In this example, the upper taper part t1 of the concave taper shape
Alternatively, the controller 36 sets the lift length value in each lift stroke to form a package having upper and lower tapered portions t1 and t2 so that the lift length of the ring gradually increases over time and the locus of the rising end position of the ring draws a concave curve.
Calculation is performed based on the selected value of the concave coefficient and other winding shape data input in advance into the controller 36, and a building motion method program selected from among various building motion method programs stored in the controller 36. Pulse signals transmitted in synchronization with the movement of the ring are counted, and this count value is compared with the calculated lift length value to determine the direction of movement of the ring to the rising end or rising end and descending for each lift stroke. It is configured to be converted at the end.

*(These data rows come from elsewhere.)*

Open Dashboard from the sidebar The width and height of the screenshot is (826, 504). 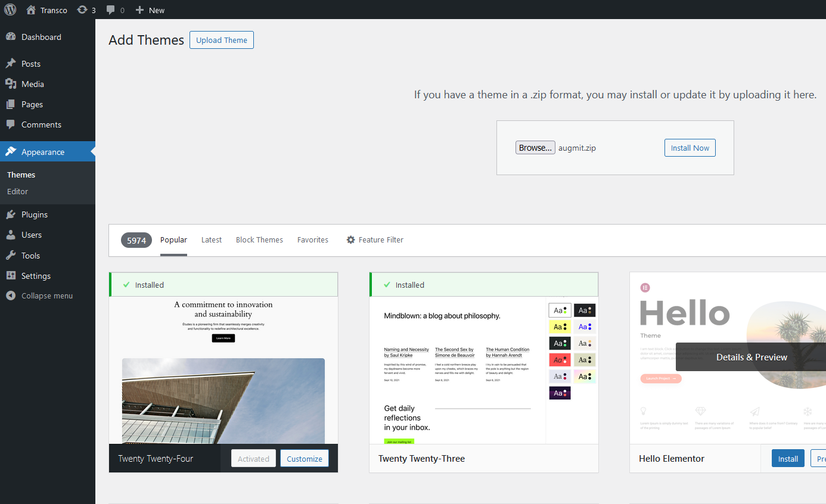click(x=41, y=37)
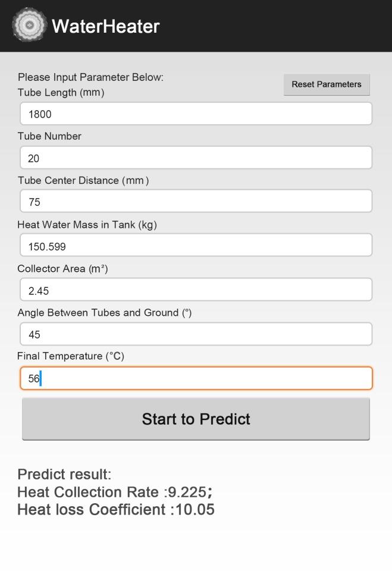Select the Tube Number field showing 20
The image size is (392, 571).
[196, 158]
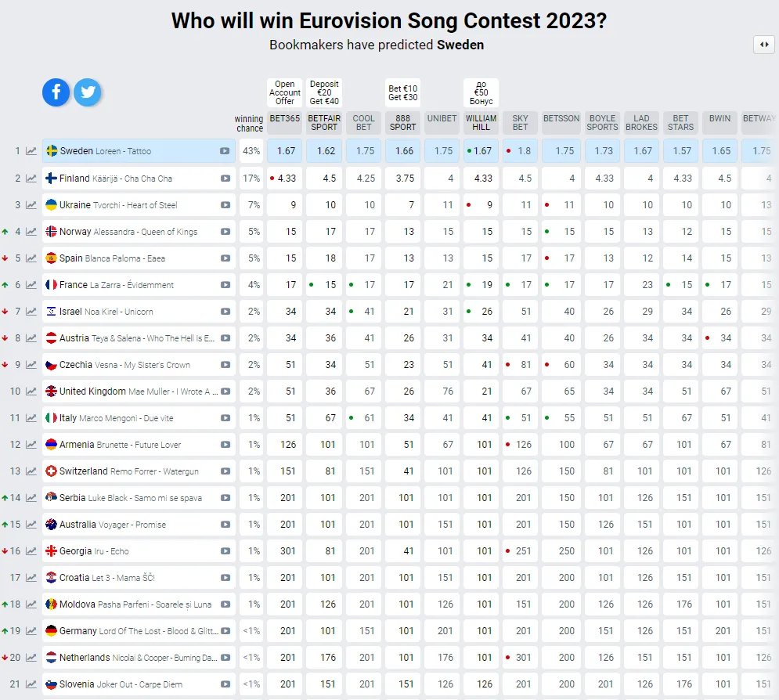The image size is (779, 700).
Task: Share odds page on Twitter
Action: (x=88, y=92)
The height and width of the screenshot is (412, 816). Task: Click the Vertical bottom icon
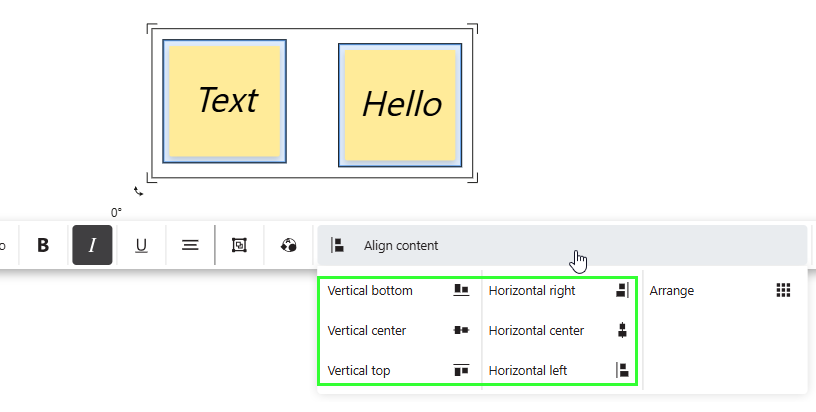461,290
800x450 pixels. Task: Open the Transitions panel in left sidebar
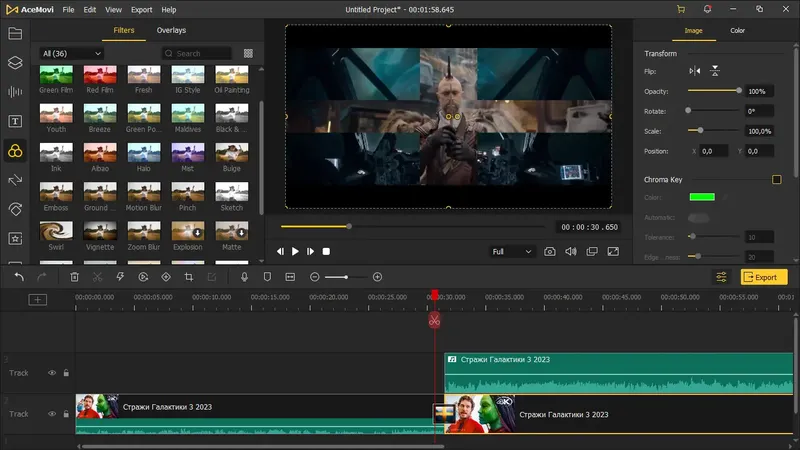tap(15, 180)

This eliminates the need for a complicated transmission mechanism such as a gear train, which simplifies the building mechanism and maintenance and reduces failures.In addition, the winding shape data for forming the required package shape is input to the controller 36. Moreover, by simply selecting the required building motion method using the selection switch 38, the winding shape of the package can be set and changed easily and accurately. This has the effect of significantly simplifying the number of steps involved, thereby simplifying and speeding up the winding shape switching operation.

In addition, the winding shape of the package can be changed in various ways by changing the selection switch 38 or replacing the ROM, and various building motion methods are stored in the controller 36.
Winding conditions suitable for each yarn can be selected from among various building motion methods, and the shape of the package in which various yarns are wound can be optimized and stabilized.

Furthermore, since the ascending and descending direction of the ring 20 is changed according to the signal output from the controller 36, the positioning accuracy of the ascending and descending end position of the ring 20 can be improved.

(Effects of the Invention) Since the present invention is constructed as described above, setting and changing the winding shape of a package having a concave tapered upper tapered portion is significantly simplified, and the work of switching the winding shape is simplified and quickened. In addition, packages with the same winding shape can be formed by changing the building motion method.
This has the effect that the building motion method used when forming a package having a concave tapered portion can be easily changed according to the purpose.

[Brief explanation of drawings]

The drawings show one embodiment of the present invention; FIG. 1 is a perspective view of the main parts, FIG. 2 is a plan view, FIGS. 3A and B are side views of the package, and FIGS. 4A and B , C, and D are ring movement locus diagrams and side views of the package showing each building motion method when forming a tapered-top wound package, respectively.
G and H are a movement locus diagram of the ring and a side view of the package showing each building motion method when forming a package in the shape of a pie-wound, respectively, and FIG. 6 is a block diagram of the package forming apparatus. 20...Ring, 32...Detection switch, 33
...Encoder, 36...Controller, 38...
...Selection switch, K...Building mechanism.

Claims (1)

[Claims] 1 The lift length value in each lift stroke to form a package cage with an upper tapered part in a concave taper shape is controlled so that the lift length of the ring gradually increases over time and the locus of the rising end position of the ring draws a concave curve. The concave coefficient is calculated based on the selected value of the concave coefficient and other winding shape data entered in advance into the controller, and the building motion method program selected from among the various building motion method programs stored in the controller. The ring is characterized by counting pulse signals transmitted in synchronization with the movement of the ring, comparing this count value with the calculated lift length value, and changing the moving direction of the ring at the rising end for each lift stroke. How to form a package.